### Problem description
Return exactly the listing's lines, from its first line to the line holding "This screenshot has height=430, width=523.", ends included.

----------

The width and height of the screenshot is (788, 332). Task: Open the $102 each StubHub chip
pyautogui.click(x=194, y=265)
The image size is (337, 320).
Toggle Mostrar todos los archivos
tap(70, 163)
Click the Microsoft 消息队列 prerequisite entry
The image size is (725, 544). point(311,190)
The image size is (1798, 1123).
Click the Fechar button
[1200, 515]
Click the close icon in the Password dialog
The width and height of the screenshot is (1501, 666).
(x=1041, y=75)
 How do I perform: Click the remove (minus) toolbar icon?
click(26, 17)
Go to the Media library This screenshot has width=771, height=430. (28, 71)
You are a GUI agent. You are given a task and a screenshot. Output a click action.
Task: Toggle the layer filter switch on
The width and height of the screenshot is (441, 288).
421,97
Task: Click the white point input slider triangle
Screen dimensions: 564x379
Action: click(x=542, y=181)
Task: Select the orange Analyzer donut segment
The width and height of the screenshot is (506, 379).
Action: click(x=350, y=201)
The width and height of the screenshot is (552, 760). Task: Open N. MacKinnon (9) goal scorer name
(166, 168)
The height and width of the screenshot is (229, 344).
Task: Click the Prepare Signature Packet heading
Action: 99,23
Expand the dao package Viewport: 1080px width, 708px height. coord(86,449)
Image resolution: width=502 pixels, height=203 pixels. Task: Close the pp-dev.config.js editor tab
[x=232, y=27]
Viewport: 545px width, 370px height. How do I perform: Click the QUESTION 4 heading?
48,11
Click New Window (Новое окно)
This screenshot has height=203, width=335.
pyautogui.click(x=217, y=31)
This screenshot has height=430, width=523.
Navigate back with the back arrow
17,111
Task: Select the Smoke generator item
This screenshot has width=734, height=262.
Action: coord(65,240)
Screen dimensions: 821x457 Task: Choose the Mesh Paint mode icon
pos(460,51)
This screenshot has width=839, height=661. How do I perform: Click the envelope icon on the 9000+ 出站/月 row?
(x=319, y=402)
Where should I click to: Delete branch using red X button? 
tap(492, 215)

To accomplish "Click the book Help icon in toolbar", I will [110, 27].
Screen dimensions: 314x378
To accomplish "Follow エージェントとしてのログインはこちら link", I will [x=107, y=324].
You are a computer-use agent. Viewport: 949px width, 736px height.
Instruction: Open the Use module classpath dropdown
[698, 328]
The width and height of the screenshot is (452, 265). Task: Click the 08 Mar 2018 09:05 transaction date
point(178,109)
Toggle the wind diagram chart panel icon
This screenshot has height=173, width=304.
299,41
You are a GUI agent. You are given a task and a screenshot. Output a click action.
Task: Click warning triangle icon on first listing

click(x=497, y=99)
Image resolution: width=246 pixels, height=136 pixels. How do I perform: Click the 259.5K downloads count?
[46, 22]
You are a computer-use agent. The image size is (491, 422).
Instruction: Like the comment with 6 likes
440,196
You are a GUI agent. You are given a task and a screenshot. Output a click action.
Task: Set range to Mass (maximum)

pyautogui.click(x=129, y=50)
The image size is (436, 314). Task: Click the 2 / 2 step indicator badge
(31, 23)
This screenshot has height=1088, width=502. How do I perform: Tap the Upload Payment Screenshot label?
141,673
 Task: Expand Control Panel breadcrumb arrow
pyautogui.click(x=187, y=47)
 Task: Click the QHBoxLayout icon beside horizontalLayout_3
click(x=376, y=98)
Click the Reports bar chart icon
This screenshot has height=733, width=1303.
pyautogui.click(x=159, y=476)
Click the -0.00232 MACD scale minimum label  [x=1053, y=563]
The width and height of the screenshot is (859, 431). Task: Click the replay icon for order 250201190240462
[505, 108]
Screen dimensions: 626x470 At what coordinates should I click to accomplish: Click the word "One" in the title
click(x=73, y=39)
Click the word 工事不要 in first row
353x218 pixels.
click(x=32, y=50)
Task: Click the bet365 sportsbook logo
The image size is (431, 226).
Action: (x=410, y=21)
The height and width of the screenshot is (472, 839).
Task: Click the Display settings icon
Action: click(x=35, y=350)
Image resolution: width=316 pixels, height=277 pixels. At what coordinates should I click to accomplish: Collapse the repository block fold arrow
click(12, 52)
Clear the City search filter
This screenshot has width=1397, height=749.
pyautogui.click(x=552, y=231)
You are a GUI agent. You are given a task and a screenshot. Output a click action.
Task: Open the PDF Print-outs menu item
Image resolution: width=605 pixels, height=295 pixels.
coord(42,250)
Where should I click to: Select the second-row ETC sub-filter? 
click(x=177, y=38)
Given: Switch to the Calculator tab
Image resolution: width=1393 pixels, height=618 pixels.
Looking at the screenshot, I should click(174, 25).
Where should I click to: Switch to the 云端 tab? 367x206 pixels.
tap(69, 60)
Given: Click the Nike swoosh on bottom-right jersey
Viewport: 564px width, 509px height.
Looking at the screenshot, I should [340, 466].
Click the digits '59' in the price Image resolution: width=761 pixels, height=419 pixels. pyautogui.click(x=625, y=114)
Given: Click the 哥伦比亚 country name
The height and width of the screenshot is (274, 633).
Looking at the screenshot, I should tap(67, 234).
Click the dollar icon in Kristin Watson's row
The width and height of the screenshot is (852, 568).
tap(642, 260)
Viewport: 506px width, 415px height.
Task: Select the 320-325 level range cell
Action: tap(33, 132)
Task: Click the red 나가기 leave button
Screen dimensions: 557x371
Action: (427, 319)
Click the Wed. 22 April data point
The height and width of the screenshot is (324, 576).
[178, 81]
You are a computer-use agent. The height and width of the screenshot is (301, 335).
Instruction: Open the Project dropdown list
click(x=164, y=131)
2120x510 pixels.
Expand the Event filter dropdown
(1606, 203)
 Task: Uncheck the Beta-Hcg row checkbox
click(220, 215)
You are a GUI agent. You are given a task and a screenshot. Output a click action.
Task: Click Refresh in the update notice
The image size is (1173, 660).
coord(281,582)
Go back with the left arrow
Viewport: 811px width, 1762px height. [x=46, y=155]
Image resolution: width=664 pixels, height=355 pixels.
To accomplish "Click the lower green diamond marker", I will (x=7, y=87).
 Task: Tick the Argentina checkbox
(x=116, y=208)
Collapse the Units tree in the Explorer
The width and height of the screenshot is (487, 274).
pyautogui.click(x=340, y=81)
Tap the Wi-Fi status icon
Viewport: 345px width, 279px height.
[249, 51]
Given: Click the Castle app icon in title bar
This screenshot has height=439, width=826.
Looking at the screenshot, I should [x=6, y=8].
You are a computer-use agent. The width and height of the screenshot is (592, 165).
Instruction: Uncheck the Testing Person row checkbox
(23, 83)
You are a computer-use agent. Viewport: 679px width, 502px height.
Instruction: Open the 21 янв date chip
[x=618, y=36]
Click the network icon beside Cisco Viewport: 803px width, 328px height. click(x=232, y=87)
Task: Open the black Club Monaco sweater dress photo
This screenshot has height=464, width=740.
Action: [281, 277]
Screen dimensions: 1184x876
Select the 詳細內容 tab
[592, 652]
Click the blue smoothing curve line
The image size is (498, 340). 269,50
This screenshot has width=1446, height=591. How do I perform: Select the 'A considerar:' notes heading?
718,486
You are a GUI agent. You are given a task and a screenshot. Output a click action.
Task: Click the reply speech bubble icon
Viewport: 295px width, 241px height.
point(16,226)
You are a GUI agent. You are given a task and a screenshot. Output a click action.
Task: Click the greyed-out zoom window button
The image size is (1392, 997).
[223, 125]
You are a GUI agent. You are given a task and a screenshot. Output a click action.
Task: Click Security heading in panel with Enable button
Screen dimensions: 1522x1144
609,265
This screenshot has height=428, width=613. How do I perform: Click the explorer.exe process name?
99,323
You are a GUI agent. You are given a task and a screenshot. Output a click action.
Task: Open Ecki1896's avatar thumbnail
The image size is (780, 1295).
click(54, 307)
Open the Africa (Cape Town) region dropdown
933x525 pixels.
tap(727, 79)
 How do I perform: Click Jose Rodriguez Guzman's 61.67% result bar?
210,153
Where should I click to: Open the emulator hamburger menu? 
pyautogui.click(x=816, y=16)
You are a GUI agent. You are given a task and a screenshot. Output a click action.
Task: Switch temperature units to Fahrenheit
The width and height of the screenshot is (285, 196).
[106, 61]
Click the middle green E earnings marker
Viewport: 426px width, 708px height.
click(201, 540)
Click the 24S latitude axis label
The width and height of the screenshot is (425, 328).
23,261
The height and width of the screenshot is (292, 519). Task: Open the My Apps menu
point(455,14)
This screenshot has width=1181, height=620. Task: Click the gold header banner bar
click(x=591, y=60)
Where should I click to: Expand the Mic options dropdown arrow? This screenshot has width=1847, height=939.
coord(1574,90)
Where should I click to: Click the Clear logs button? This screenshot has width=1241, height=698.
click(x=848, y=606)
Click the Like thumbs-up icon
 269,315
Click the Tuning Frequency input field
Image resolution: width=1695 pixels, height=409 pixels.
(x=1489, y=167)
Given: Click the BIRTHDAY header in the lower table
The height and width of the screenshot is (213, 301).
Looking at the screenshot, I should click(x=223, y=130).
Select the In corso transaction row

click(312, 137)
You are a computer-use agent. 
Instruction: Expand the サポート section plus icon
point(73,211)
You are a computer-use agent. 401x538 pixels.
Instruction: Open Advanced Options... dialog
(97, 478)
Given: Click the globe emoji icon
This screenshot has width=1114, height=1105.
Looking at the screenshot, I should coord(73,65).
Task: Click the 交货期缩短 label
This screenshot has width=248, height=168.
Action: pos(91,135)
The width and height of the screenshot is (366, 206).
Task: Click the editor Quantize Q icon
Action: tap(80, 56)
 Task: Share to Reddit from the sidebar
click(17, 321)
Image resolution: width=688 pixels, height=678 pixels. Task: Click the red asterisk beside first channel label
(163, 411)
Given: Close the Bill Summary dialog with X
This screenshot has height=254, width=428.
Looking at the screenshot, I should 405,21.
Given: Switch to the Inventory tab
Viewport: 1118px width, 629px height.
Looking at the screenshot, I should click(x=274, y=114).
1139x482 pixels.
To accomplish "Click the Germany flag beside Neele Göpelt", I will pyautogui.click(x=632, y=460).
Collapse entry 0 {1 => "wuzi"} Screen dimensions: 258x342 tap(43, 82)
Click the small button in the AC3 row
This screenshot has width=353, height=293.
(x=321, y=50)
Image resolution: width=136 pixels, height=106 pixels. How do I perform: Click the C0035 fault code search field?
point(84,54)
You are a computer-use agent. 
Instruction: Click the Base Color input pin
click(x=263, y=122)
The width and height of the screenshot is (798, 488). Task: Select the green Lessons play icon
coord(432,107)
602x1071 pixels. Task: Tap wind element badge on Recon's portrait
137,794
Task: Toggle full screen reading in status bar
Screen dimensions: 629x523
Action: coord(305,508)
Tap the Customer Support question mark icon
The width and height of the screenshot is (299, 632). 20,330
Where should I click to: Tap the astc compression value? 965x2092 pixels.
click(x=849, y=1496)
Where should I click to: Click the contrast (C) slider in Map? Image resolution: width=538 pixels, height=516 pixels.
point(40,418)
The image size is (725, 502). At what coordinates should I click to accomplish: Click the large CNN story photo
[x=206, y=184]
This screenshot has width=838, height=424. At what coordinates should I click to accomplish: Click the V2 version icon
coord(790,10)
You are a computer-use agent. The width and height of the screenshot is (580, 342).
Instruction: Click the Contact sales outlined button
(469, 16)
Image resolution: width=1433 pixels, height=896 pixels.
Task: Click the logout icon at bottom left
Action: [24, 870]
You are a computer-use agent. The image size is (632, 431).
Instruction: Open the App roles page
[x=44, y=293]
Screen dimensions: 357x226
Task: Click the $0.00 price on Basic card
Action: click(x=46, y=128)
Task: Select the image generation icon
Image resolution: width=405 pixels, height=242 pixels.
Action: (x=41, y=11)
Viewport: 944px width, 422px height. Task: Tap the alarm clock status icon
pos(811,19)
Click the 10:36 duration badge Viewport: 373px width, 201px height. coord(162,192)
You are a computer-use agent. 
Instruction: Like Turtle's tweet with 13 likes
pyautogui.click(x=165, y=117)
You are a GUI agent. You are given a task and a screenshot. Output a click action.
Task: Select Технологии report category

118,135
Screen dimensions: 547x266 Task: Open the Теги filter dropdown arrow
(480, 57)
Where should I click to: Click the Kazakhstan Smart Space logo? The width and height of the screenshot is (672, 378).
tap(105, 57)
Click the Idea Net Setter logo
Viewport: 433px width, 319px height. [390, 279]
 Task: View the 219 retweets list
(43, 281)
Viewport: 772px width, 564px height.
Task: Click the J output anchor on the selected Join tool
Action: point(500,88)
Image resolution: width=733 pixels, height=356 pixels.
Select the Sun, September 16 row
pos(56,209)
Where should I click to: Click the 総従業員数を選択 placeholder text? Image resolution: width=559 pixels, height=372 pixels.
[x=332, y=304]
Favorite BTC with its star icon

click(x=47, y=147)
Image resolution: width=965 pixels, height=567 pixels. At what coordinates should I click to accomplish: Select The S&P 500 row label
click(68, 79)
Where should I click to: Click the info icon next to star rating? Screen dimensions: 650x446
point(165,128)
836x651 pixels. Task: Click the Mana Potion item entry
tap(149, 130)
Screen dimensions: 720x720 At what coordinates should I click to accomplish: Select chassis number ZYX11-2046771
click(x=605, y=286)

----------

### Written reply
The width and height of the screenshot is (788, 332). Task: Open the $102 each StubHub chip
pyautogui.click(x=194, y=265)
The image size is (337, 320).
Toggle Mostrar todos los archivos
tap(70, 163)
Click the Microsoft 消息队列 prerequisite entry
The image size is (725, 544). point(311,190)
The image size is (1798, 1123).
Click the Fechar button
[1200, 515]
Click the close icon in the Password dialog
The width and height of the screenshot is (1501, 666).
(x=1041, y=75)
 How do I perform: Click the remove (minus) toolbar icon?
click(26, 17)
Go to the Media library This screenshot has width=771, height=430. (28, 71)
You are a GUI agent. You are given a task and a screenshot. Output a click action.
Task: Toggle the layer filter switch on
The width and height of the screenshot is (441, 288).
421,97
Task: Click the white point input slider triangle
Screen dimensions: 564x379
Action: click(x=542, y=181)
Task: Select the orange Analyzer donut segment
The width and height of the screenshot is (506, 379).
Action: click(x=350, y=201)
The width and height of the screenshot is (552, 760). Task: Open N. MacKinnon (9) goal scorer name
(166, 168)
The height and width of the screenshot is (229, 344).
Task: Click the Prepare Signature Packet heading
Action: 99,23
Expand the dao package Viewport: 1080px width, 708px height. coord(86,449)
Image resolution: width=502 pixels, height=203 pixels. Task: Close the pp-dev.config.js editor tab
[x=232, y=27]
Viewport: 545px width, 370px height. How do I perform: Click the QUESTION 4 heading?
48,11
Click New Window (Новое окно)
This screenshot has height=203, width=335.
pyautogui.click(x=217, y=31)
This screenshot has height=430, width=523.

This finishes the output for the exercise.